*** Opening of Records to process ***
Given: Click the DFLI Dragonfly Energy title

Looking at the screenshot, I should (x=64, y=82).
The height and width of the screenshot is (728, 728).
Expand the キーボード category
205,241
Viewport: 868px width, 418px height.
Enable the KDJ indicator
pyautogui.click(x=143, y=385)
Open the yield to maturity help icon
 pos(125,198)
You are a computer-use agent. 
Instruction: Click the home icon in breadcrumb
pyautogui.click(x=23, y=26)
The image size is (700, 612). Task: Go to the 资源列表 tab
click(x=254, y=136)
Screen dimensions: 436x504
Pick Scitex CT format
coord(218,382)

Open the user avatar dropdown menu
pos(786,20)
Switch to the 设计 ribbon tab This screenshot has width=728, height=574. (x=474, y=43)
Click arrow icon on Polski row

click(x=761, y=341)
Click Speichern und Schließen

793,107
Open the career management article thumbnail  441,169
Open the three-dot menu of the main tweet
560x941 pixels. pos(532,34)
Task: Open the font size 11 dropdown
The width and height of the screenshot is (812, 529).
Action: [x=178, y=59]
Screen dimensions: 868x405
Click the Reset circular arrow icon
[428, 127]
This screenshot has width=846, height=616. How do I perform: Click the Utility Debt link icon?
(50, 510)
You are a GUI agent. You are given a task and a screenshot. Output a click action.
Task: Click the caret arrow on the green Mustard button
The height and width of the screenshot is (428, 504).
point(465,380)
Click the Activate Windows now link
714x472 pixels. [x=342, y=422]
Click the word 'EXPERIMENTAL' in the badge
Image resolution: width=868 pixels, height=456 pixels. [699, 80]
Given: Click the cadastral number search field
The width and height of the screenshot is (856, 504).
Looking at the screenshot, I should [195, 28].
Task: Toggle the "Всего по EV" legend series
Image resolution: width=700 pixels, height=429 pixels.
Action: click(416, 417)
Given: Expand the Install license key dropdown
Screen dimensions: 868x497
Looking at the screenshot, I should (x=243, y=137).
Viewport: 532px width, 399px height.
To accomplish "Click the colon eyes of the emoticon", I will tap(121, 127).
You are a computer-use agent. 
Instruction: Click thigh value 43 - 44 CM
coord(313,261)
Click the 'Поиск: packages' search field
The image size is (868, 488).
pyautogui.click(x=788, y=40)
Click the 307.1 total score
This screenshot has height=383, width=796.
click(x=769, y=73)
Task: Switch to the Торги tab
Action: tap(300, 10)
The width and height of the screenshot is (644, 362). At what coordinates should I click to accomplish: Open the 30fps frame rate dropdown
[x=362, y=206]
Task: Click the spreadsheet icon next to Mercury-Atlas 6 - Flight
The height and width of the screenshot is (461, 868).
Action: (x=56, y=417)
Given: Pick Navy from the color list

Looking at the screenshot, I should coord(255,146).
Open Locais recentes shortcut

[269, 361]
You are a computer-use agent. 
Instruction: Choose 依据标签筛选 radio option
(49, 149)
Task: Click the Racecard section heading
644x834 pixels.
*** Close of Records to process ***
*Assigned task*. Only the lines above starting with the one with "Open the career" and going through the one with "Given: Click the cadastral" are to be copied, word for word and with both ends kept.

*Exercise solution*.
Open the career management article thumbnail  441,169
Open the three-dot menu of the main tweet
560x941 pixels. pos(532,34)
Task: Open the font size 11 dropdown
The width and height of the screenshot is (812, 529).
Action: [x=178, y=59]
Screen dimensions: 868x405
Click the Reset circular arrow icon
[428, 127]
This screenshot has width=846, height=616. How do I perform: Click the Utility Debt link icon?
(50, 510)
You are a GUI agent. You are given a task and a screenshot. Output a click action.
Task: Click the caret arrow on the green Mustard button
The height and width of the screenshot is (428, 504).
point(465,380)
Click the Activate Windows now link
714x472 pixels. [x=342, y=422]
Click the word 'EXPERIMENTAL' in the badge
Image resolution: width=868 pixels, height=456 pixels. [699, 80]
Given: Click the cadastral number search field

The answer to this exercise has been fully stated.